Donald Trump ha vuelto a situar a Groenlandia en el centro del debate geopolítico, reviviendo su controvertida ambición de anexar el vasto territorio autónomo del Reino de Dinamarca. Su retórica desafiante y las recientes maniobras diplomáticas han encendido alarmas en Nuuk y Copenhague.

Entre la compra, la fuerza y la influencia encubierta
Desde una posible compra, heredera de viejas estrategias estadounidenses como la adquisición de Alaska, hasta una intervención militar, la Casa Blanca estudia múltiples escenarios. Aunque la opción bélica se considera improbable por su impacto en la OTAN, no se descarta del todo, especialmente tras el precedente en Venezuela. Analistas alertan sobre el despliegue estadounidense en la base de Pituffik como un punto de apoyo logístico clave.
La “guerra híbrida” y las tácticas de seducción geopolítica
También se exploran vías menos agresivas. Una “guerra híbrida” mediante campañas de influencia o acuerdos económicos similares a los pactos con Micronesia o las Islas Marshall podría ser el plan B. Esta fórmula permitiría a EE.UU. ampliar su presencia sin enfrentarse directamente a los tratados internacionales.

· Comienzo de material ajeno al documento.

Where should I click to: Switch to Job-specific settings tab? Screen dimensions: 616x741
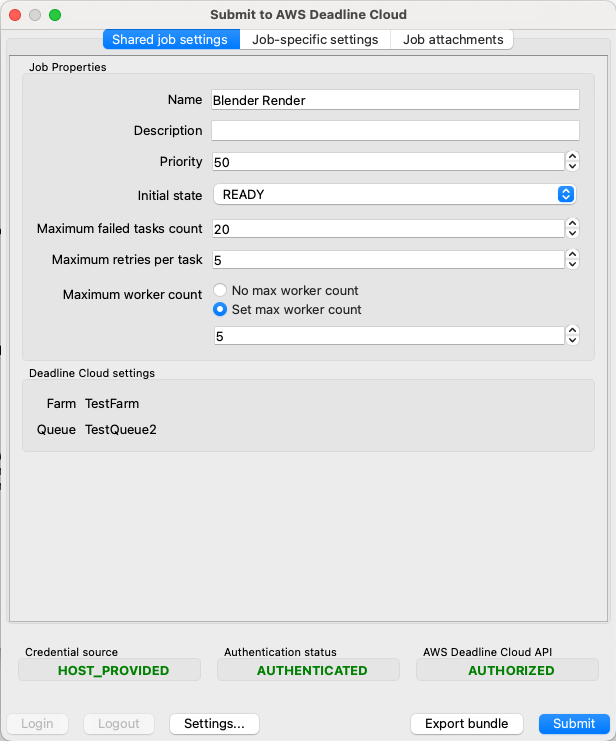(315, 40)
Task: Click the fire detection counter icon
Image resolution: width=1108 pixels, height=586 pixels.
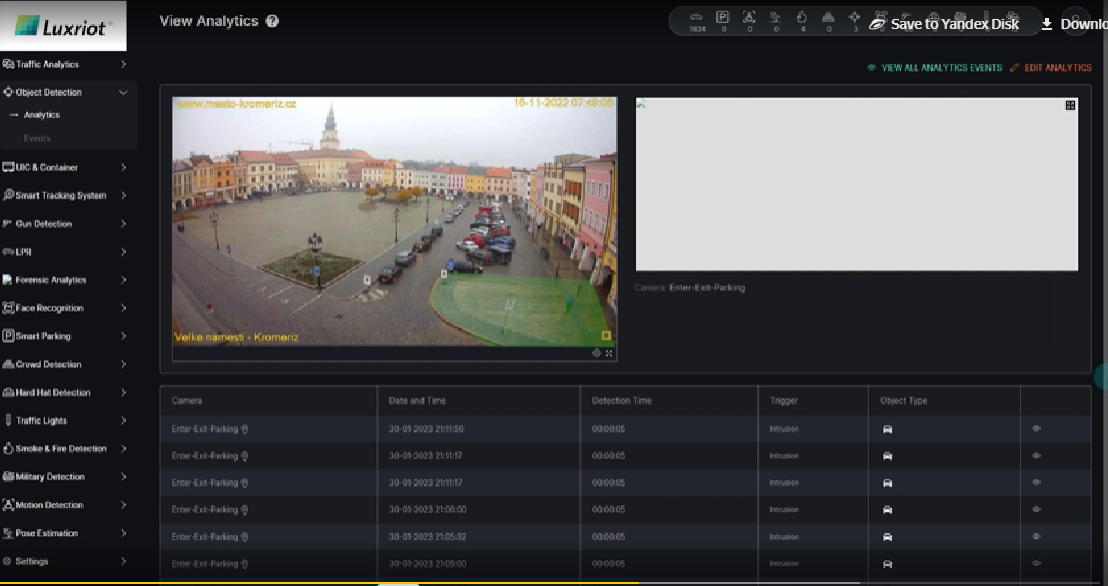Action: [801, 17]
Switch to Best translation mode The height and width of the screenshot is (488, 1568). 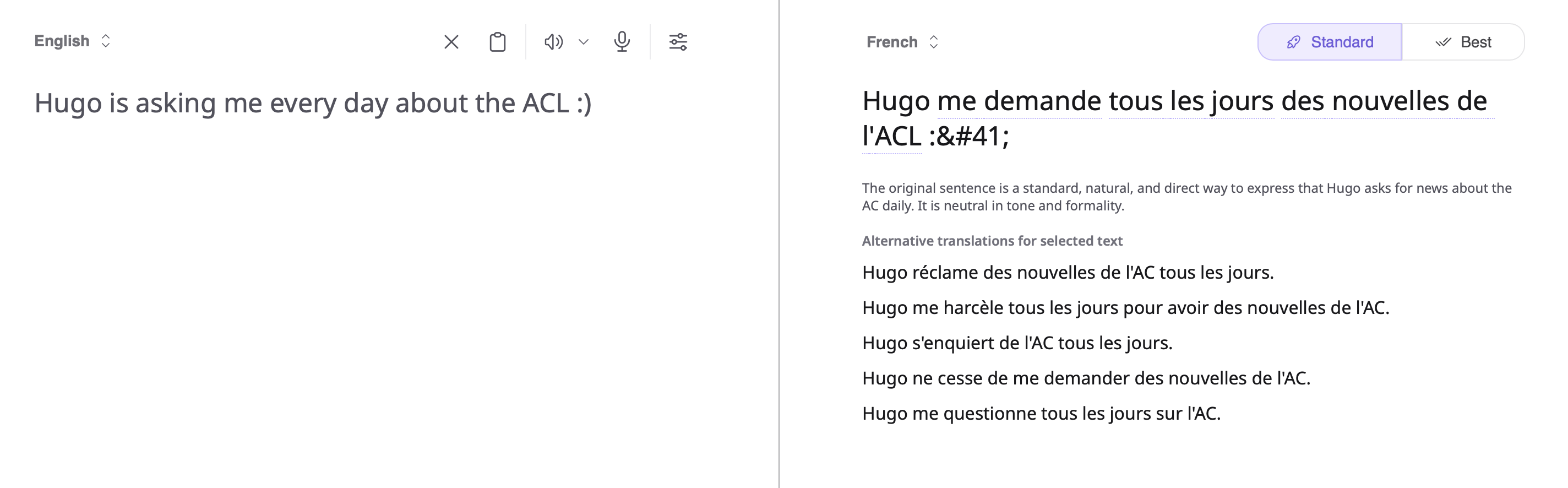pos(1463,42)
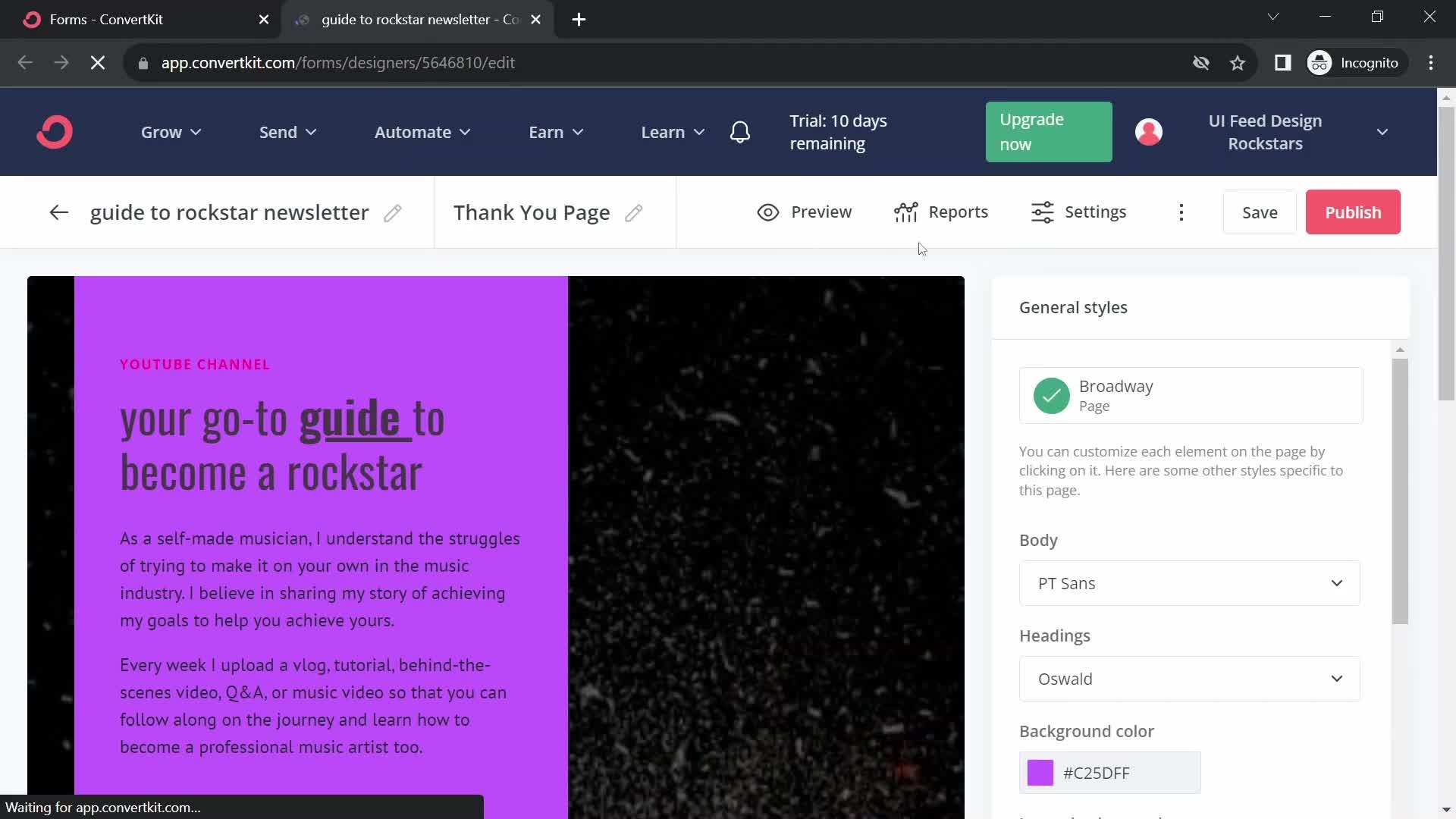The image size is (1456, 819).
Task: Click the notification bell icon
Action: [740, 131]
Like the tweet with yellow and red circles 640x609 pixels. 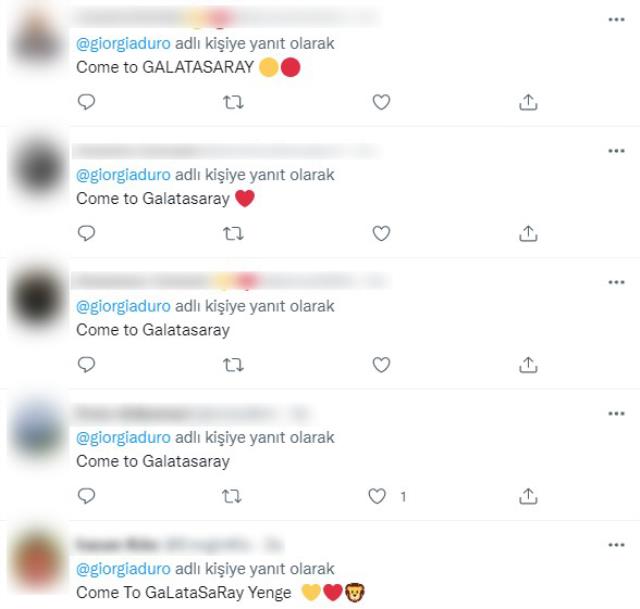coord(381,102)
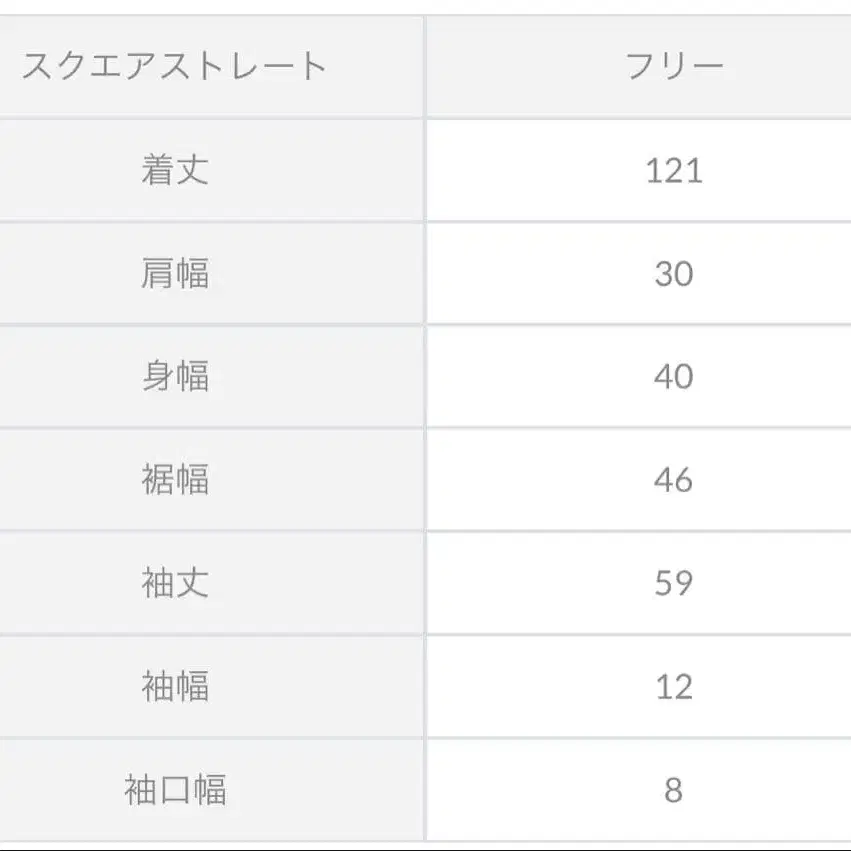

Groenlandia, soberanía en juego y resistencia firme
Sin embargo, ni Dinamarca ni Groenlandia están dispuestas a ceder. Líderes locales han rechazado cualquier intento de anexión y, aunque existe un deseo mayoritario de independencia, la integración a Estados Unidos no cuenta con respaldo popular. Además, la Unión Europea y el Congreso de EE.UU. se perfilan como obstáculos formidables ante cualquier intento unilateral.La carrera por Groenlandia no solo revela el interés por sus recursos minerales y su posición estratégica en el Ártico; también expone una visión de poder que choca con el derecho internacional. El futuro del territorio dependerá no solo de los movimientos de Trump, sino también del equilibrio entre soberanía, seguridad y diplomacia global.